Rock & Folk

Foo Fighters

“FOO FIGHTERS”

- ALEXIS BERNIER

Que cela soit dit d’emblée, rien ici ne viendra rappeler Kurt Cobain. Son travail de deuil, Dave Grohl l’a effectué avant d’entrer en studio, de pudeur. Kurt Cobain, son ami, a choisi de s’en aller, le groupe qu’ils avaient fondé n’existe plus. La vie malgré tout doit continuer et cet album est à écouter sans arrière-pensée, tout pathos écarté, l’oreille vierge. Le premier envoi de la deuxième carrière de l’ex-Nirvana n’est qu’un putain de bon disque de rock’n’roll, un skeud d’enfer, comme on dit à seize ans pour énerver des parents au français plus châtié. Un disque net et sans douleur, ouvert sur le monde, avec des guitares et encore des guitares. Proche du Sugar de Bob Mould mais, attention, pas le Sugar de “Beaster” travaillé à la haine de soi, celui plus solaire de “Copper Blue”. Du 17 au 24 octobre 1994, Dave Grohl, multiinstr­umentiste surdoué, s’enferme seul au studio Robert Lang à Seattle, l’éternel Pat Smear (ex-Germs qui soutenait déjà la guitare de Kurt sur la dernière tournée) et les seconds couteaux, William Goldsmith et Nate Mendel (ex-Sunny Day Real Estate) n’arriveront que plus tard, lorsqu’il s’agira de brûler les planches.
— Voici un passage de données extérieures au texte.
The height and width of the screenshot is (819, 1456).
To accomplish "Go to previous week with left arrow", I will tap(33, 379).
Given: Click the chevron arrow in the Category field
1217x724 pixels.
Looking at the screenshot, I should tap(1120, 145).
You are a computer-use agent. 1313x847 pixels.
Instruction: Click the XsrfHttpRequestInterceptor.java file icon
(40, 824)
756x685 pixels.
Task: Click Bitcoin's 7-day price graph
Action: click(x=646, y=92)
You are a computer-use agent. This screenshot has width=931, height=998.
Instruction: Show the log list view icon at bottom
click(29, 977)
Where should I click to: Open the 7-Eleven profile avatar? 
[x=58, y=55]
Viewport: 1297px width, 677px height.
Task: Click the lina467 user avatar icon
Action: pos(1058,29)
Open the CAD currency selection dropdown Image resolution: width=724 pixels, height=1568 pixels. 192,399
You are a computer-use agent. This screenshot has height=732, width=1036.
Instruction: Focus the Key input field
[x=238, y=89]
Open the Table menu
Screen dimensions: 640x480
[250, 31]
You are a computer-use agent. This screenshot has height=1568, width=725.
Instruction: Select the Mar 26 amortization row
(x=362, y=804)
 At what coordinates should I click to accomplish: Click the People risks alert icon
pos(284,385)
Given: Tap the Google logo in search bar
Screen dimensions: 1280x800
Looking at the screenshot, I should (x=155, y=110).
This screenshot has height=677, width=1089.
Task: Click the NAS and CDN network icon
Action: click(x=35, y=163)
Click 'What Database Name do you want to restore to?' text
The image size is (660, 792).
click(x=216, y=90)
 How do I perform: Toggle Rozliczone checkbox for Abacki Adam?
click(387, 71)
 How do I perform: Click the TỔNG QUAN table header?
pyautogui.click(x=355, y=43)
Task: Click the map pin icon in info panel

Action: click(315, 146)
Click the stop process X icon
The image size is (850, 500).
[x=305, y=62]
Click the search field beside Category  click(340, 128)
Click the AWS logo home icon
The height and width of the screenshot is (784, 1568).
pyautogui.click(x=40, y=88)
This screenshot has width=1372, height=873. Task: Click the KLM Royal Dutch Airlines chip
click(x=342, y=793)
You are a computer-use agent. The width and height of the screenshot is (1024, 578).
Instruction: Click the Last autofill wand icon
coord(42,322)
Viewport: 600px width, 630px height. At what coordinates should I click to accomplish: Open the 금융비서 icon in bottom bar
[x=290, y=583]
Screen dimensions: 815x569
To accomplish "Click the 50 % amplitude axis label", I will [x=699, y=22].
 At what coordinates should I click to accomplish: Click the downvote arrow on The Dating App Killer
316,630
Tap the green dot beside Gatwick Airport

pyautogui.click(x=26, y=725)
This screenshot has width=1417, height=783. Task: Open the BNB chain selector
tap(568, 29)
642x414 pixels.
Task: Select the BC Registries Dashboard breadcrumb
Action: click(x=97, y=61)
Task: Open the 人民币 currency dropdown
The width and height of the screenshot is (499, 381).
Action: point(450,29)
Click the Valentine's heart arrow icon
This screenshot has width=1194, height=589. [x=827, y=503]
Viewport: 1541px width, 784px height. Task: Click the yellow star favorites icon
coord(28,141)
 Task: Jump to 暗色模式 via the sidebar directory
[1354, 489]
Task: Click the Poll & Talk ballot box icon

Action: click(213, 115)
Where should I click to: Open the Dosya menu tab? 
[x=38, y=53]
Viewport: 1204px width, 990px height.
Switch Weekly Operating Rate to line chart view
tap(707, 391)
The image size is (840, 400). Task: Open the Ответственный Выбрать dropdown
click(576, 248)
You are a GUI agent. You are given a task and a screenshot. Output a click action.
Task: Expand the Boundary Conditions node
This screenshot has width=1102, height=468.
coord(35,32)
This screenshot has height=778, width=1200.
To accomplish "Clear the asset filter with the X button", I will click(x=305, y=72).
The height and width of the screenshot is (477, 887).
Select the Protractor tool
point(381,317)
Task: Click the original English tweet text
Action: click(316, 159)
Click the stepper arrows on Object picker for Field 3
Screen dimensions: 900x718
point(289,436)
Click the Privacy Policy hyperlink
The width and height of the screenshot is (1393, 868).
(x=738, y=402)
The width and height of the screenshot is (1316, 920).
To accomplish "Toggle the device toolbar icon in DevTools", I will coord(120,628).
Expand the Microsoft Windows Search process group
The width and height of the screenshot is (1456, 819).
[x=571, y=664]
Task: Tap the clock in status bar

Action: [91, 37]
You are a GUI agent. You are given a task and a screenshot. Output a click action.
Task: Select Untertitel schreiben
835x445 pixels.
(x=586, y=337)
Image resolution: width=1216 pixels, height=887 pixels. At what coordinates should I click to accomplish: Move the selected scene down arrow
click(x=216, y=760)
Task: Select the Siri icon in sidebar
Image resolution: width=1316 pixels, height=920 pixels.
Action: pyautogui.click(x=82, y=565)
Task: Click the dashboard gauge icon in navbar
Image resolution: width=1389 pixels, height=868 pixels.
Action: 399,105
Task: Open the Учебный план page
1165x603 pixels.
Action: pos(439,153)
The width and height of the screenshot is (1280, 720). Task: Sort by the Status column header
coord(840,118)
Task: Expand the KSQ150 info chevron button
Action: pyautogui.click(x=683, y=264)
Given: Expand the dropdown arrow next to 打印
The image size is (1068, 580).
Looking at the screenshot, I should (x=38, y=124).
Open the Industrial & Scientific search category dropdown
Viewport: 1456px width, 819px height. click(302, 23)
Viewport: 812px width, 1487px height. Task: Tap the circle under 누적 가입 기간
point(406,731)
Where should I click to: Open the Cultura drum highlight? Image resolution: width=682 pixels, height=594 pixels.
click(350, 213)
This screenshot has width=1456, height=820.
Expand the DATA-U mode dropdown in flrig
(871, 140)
Seul donc, Dave s’offre un album d’avant le grunge, un CD décomplexé. Foo Fighters ? Un disque sans gravité, dont le seul nom indique des ambitions moins élevées. De Nirvana à Foo Fighters il y aurait comme une déperditio­n d’aspiration, pas forcément d’inspiratio­n, et c’est peut-être le plus bel hommage rendu à celui qui n’a cessé de clamer son désir de simplicité. Douze chansons pied au plancher, sans prendre le temps de respirer, si ce n’est “Big Me”, vague velléité de ballade. “X-Static” (sur lequel Greg Dulli des Afghan Whigs vient ajouter du barouf), “Good Grief”, “Floaty”, des titres

basic honnêtemen­t mis en voix par l’ancien batteur mais sans supplément d’âme. Des compos verrouillé­es trop efficaceme­nt structurée­s pour être ébranlées par des écoutes répétées. Des morceaux à l’arraché, à peine arrangés. Du punk rock années 90 qui cherche, et réussit à oublier tout ce qui a échoué. Un disque Born Again, à nouveau ado, qui repart de zéro. Un disque qui ne va rien changer mais dont on n’est pas près de se lasser.